Brugger Literaturtage 2014

Jedes zweite Jahr fordert die Stadt Brugg Neugierige auf: «Wir lesen»

Der Schweizer Autor Alain Claude Sulzer nimmt mit neun Kolleginnen und Kollegen an den Brugger Literaturtagen teil. Er hat zahlreiche Romane veröffentlicht.

Der Schweizer Autor Alain Claude Sulzer nimmt mit neun Kolleginnen und Kollegen an den Brugger Literaturtagen teil. Er hat zahlreiche Romane veröffentlicht.

Wann befindet sich Brugg im Ausnahmezustand? Keiner muss in der Stadt nachdenken: «Am Rutenzug.» Dieser ist jedes Jahr Höhepunkt im Festkalender.

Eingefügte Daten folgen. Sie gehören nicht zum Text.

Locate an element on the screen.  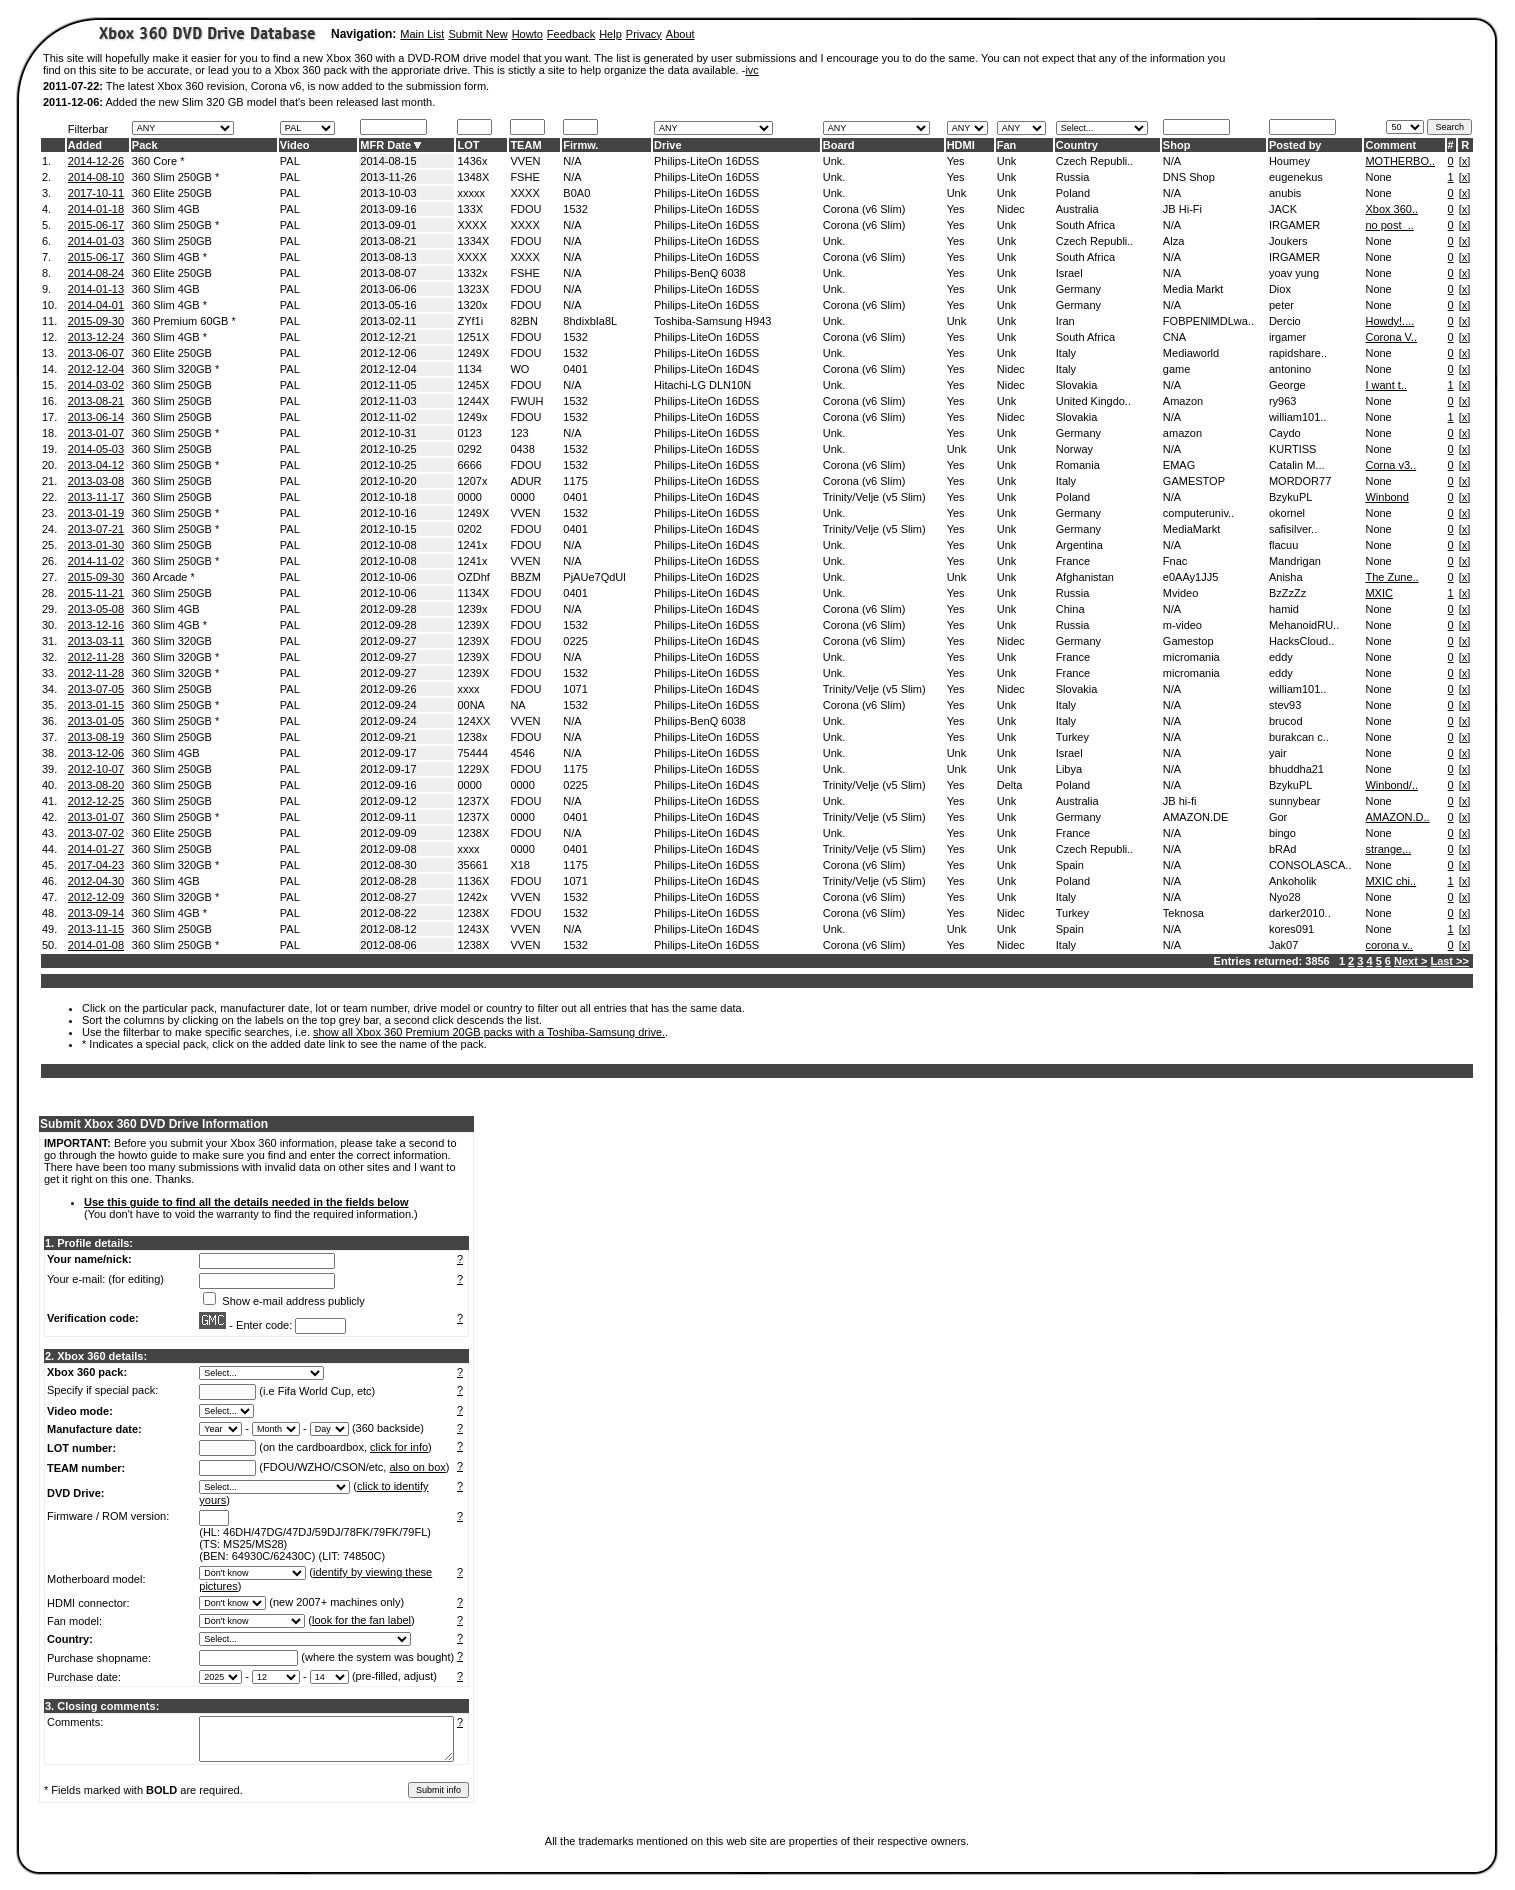
Nyo28 is located at coordinates (1285, 897).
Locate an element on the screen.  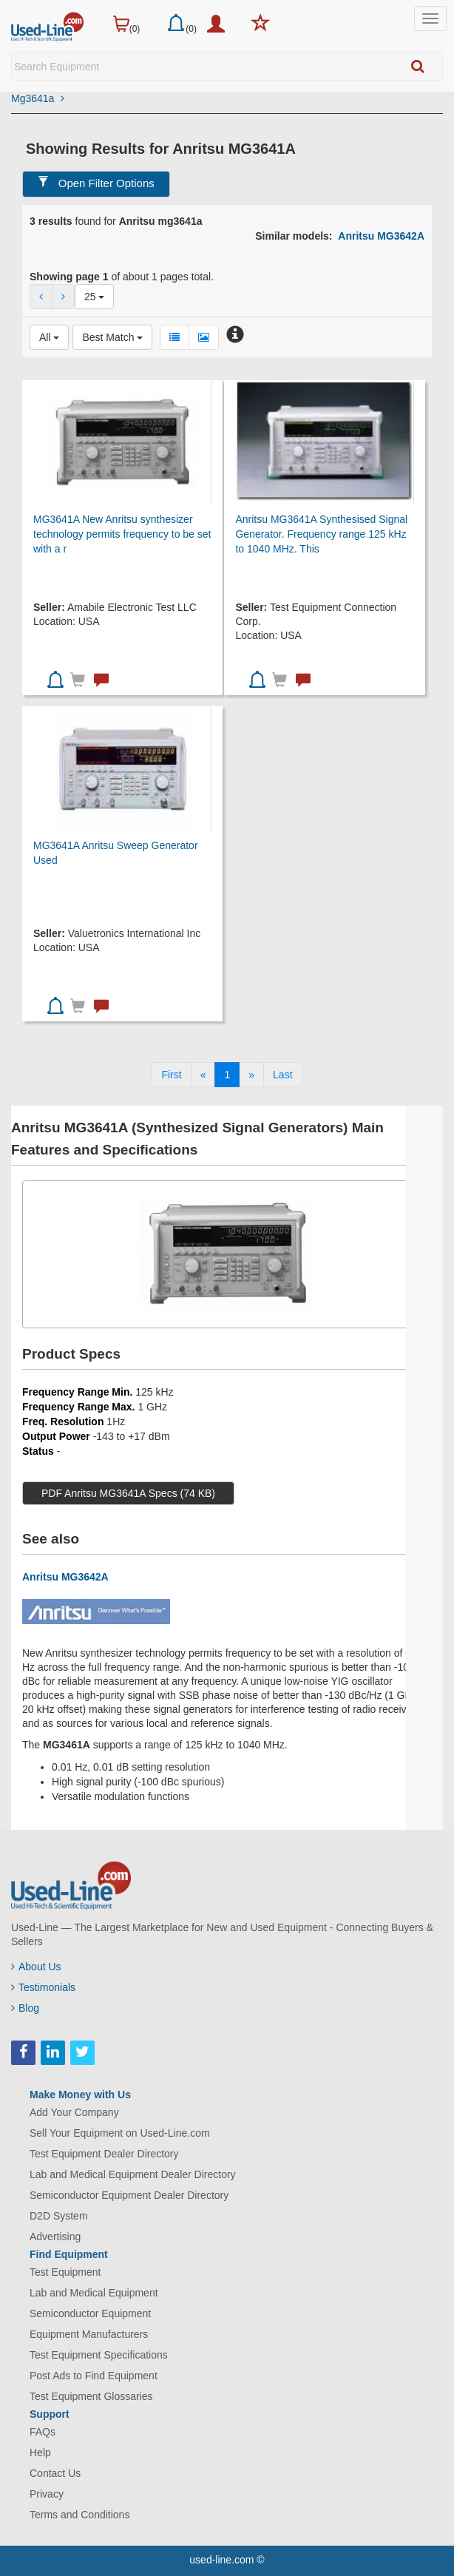
Help is located at coordinates (40, 2452).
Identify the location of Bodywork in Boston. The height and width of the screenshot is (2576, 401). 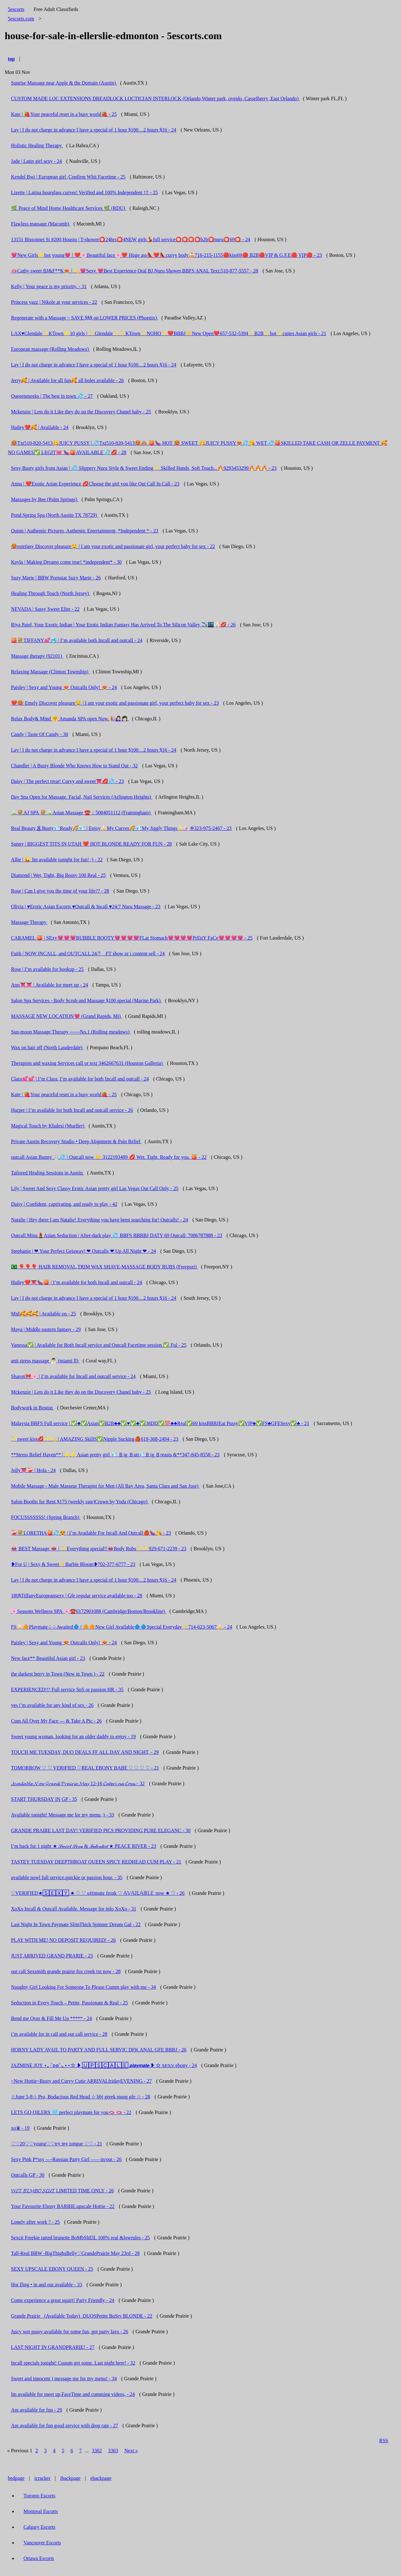
(32, 1407).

Jedes zweite Jahr kommt ein weiterer hinzu – die Brugger Literaturtage.

1986 haben die Brugger Literaturtage erstmals stattgefunden, 2014 gehen sie zum 15. Mal über die Bühnen im Salzhaus, Odeon und Rathaus. Längst nimmt das Kurzfestival nicht nur im regionalen und kantonalen, sondern auch im nationalen Literaturbetrieb eine bedeutende Rolle ein.

Wer ist eingeladen worden?

Wie immer ist die Spannung gross: Wer ist eingeladen worden? Dieses Jahr sind Mirko Bonné, Dorothee Elmiger, Eleonore Frey, Thilo Krause, Thomas Meyer, Katja Petrowskaja, Christoph Poschenrieder, Marion Poschmannn, Leta Semadeni und Alain Claude Sulzer zu Gast. «Die Literaturtage 2014 führen zehn Autorinnen und Autoren mit ihren Fragen und Antworten nach Brugg», schreibt Stadtammann Daniel Moser im Vorwort des druckfrischen Flyers: «Ihre Literatur ist ein Spiegelbild des Lebens.» In der literarischen Vielfalt, die heuer neu durch Lyrik belebt wird, liegt der Reiz der Brugger Literaturtage.

Neu ist auch anderes. Zum Beispiel die Literaturkommission, die nun vom langjährigen Mitglied Werner Bänziger, Deutsch- und Geschichtslehrer an der Kantonsschule Wettingen, präsidiert wird. Neu ist auch der elegante Internetauftritt, der seinen Widerhall im Flyer findet. Die tanzenden Buchstaben auf dem Titelblatt sollen neugierig machen auf das, was Brugg vom 19. bis 21. September bietet: Gespräche, Austausch und Begegnungen im Rahmen des geschriebenen Worts. Neu ist überdies der um 100 Prozent – von 5000 auf 10 000 Franken – aufgestockte Beitrag des Aargauer Kuratoriums. Das Budget der von der Stadt Brugg getragenen Literaturtage beträgt 30 000 Franken.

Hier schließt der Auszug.